Return, word for word, every line of the records from the one containing "Find the location" through the last line, with both ends included. Leave the pictures out.
——————
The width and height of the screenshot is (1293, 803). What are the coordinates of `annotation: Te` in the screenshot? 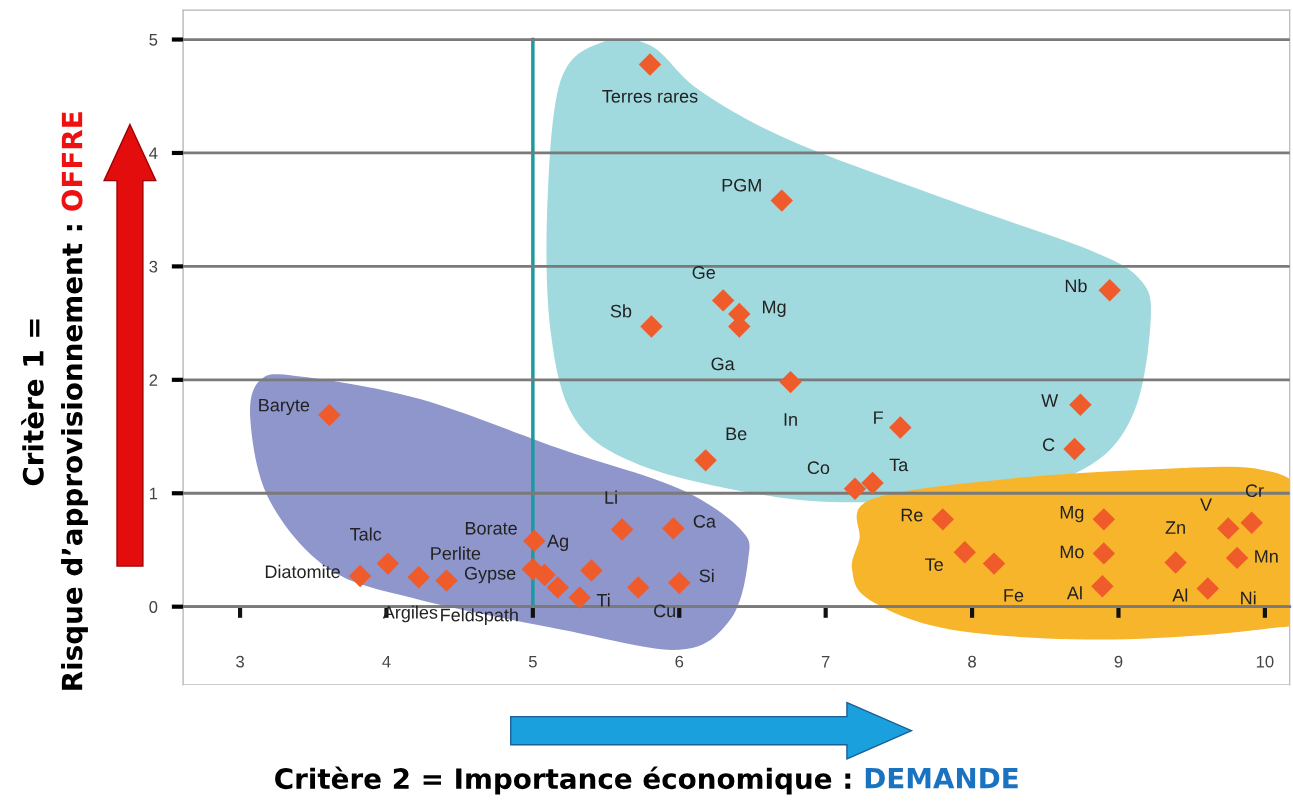 It's located at (934, 564).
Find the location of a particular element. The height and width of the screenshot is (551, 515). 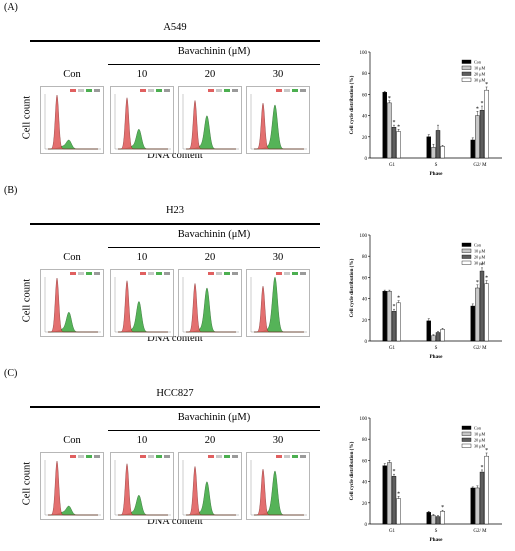

histogram-frame is located at coordinates (72, 120).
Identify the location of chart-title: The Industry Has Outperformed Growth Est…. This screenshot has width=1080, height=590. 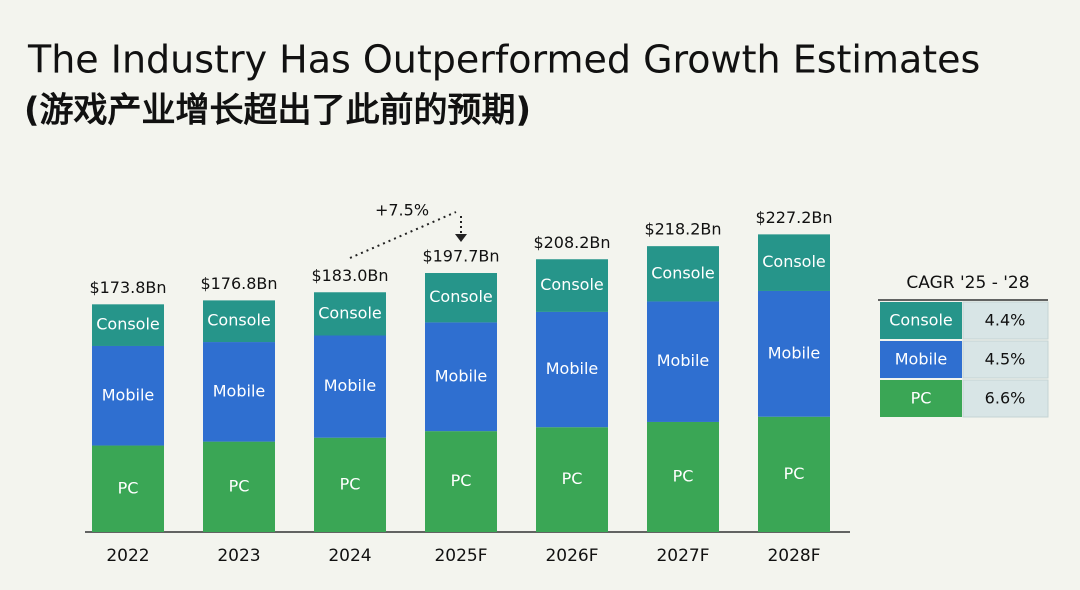
(504, 60).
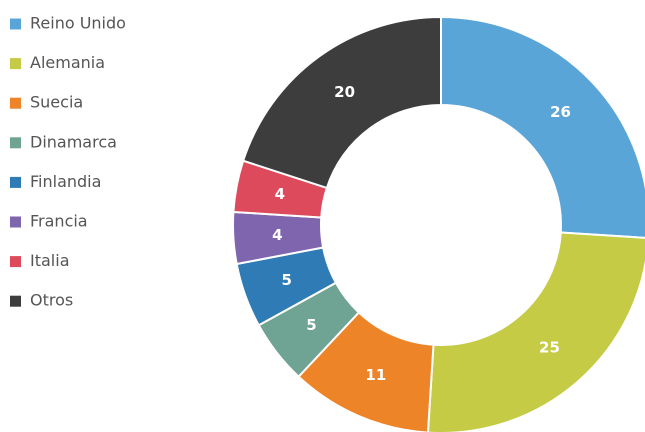  Describe the element at coordinates (560, 112) in the screenshot. I see `data-label: 26` at that location.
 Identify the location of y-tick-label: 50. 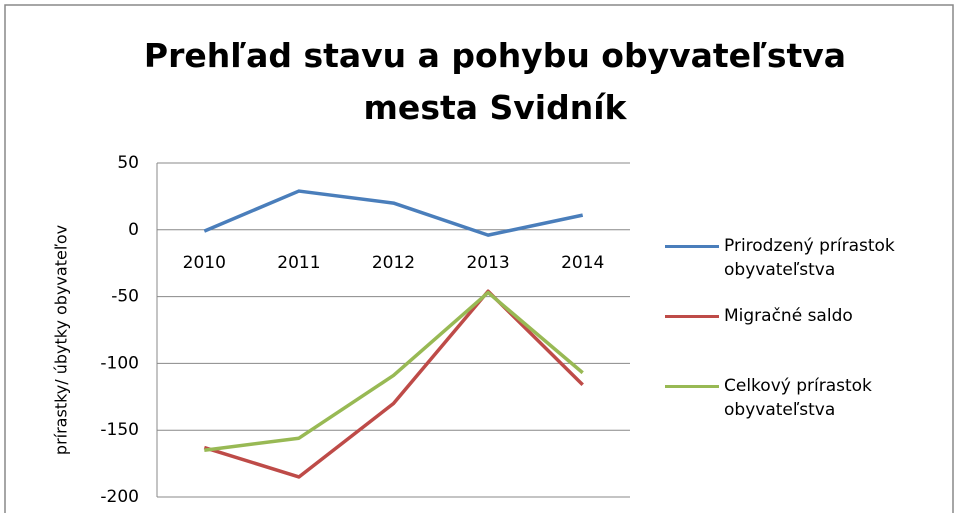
——————
> ANSWER AREA
Find the location of a particular element. The height and width of the screenshot is (551, 515). 

histogram-frame is located at coordinates (72, 120).
Identify the location of chart-title: The Industry Has Outperformed Growth Est…. This screenshot has width=1080, height=590. 
(504, 60).
  Describe the element at coordinates (560, 112) in the screenshot. I see `data-label: 26` at that location.
 Identify the location of y-tick-label: 50. 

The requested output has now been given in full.